_What the exercise asks:_ Copy each line in the data below that contains the word "label".

Extracted entries START

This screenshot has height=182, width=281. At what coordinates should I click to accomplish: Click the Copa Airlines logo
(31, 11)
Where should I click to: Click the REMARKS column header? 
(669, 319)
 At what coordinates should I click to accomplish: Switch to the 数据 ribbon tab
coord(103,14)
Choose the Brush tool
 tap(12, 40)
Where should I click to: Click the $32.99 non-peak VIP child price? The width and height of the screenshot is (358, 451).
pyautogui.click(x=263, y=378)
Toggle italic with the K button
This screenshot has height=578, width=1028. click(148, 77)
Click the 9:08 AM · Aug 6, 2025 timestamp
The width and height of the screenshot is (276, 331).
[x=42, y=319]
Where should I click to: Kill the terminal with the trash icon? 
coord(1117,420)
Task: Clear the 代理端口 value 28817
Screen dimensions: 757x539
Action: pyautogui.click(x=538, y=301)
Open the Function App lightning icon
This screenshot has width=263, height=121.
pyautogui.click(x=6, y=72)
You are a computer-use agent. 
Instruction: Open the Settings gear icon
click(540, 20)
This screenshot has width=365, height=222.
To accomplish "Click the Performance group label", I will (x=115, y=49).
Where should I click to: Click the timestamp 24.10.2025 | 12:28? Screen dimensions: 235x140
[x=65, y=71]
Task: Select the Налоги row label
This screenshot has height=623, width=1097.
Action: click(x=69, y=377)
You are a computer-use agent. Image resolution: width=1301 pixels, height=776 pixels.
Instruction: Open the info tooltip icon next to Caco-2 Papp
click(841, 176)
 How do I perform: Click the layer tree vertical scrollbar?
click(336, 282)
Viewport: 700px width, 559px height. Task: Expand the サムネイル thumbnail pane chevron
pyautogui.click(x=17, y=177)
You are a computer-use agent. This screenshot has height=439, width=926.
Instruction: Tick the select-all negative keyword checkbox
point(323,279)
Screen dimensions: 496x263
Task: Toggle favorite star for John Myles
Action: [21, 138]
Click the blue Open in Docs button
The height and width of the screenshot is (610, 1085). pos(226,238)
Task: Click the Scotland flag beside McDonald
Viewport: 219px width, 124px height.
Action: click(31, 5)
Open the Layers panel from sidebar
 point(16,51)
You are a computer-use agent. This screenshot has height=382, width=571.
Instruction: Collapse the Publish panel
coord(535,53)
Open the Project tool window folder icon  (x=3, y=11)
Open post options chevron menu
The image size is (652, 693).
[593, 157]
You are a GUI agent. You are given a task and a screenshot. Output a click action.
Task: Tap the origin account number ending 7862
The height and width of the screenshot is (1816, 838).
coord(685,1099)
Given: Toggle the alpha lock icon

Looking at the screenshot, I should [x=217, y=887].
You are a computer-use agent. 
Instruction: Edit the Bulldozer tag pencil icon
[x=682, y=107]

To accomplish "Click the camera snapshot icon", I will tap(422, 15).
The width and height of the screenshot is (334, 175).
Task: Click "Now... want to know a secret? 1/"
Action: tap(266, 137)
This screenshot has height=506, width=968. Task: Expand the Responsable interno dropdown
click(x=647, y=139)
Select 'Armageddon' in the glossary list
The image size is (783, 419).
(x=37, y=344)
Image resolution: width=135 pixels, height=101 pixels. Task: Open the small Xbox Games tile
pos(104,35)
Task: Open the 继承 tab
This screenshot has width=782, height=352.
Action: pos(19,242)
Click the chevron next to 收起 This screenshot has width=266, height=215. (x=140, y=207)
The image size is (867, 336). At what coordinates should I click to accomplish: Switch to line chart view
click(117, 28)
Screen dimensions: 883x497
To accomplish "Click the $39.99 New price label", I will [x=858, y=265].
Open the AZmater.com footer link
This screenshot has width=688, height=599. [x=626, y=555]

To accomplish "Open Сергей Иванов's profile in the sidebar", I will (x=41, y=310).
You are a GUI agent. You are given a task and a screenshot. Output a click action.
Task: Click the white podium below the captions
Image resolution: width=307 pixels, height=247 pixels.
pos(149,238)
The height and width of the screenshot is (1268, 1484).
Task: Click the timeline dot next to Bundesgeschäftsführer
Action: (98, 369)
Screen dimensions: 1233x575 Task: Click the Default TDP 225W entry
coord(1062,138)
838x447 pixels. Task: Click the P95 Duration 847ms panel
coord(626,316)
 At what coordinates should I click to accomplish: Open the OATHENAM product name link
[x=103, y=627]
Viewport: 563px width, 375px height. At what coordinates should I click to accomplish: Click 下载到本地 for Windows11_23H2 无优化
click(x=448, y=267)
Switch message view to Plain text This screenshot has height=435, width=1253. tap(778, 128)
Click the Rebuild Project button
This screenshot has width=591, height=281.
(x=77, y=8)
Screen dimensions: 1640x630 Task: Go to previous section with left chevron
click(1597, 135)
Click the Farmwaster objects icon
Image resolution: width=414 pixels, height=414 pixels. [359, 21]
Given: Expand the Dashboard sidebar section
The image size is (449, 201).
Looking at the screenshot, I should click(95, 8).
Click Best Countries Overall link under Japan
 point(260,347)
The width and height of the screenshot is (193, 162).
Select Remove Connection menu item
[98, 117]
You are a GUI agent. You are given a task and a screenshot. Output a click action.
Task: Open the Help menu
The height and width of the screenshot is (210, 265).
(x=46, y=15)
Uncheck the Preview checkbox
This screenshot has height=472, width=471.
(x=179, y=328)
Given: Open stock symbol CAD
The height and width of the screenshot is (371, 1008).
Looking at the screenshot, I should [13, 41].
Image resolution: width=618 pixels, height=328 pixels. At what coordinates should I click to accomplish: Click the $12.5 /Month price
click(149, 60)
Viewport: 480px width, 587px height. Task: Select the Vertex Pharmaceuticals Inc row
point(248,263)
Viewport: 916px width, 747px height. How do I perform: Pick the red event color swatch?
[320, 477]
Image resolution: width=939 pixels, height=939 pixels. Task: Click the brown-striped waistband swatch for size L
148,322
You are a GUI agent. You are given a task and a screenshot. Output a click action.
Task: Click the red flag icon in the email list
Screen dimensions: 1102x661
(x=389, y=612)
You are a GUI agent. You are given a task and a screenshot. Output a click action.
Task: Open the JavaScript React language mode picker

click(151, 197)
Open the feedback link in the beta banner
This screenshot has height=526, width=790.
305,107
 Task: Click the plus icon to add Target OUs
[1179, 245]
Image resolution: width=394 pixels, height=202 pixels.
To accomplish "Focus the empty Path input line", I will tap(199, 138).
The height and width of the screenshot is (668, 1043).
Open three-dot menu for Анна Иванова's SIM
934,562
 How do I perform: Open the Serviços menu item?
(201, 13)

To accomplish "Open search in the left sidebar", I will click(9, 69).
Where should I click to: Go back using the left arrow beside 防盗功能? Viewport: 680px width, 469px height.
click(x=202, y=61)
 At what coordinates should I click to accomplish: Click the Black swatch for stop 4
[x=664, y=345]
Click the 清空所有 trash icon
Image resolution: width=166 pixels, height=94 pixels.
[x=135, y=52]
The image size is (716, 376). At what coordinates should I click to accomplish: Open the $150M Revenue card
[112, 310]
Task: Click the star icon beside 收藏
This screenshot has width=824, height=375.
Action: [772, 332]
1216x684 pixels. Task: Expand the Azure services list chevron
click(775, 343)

Extracted entries END

_Result:_
To accomplish "Click the Performance group label", I will (x=115, y=49).
Task: Select the Налоги row label
To accomplish "Click the $39.99 New price label", I will [x=858, y=265].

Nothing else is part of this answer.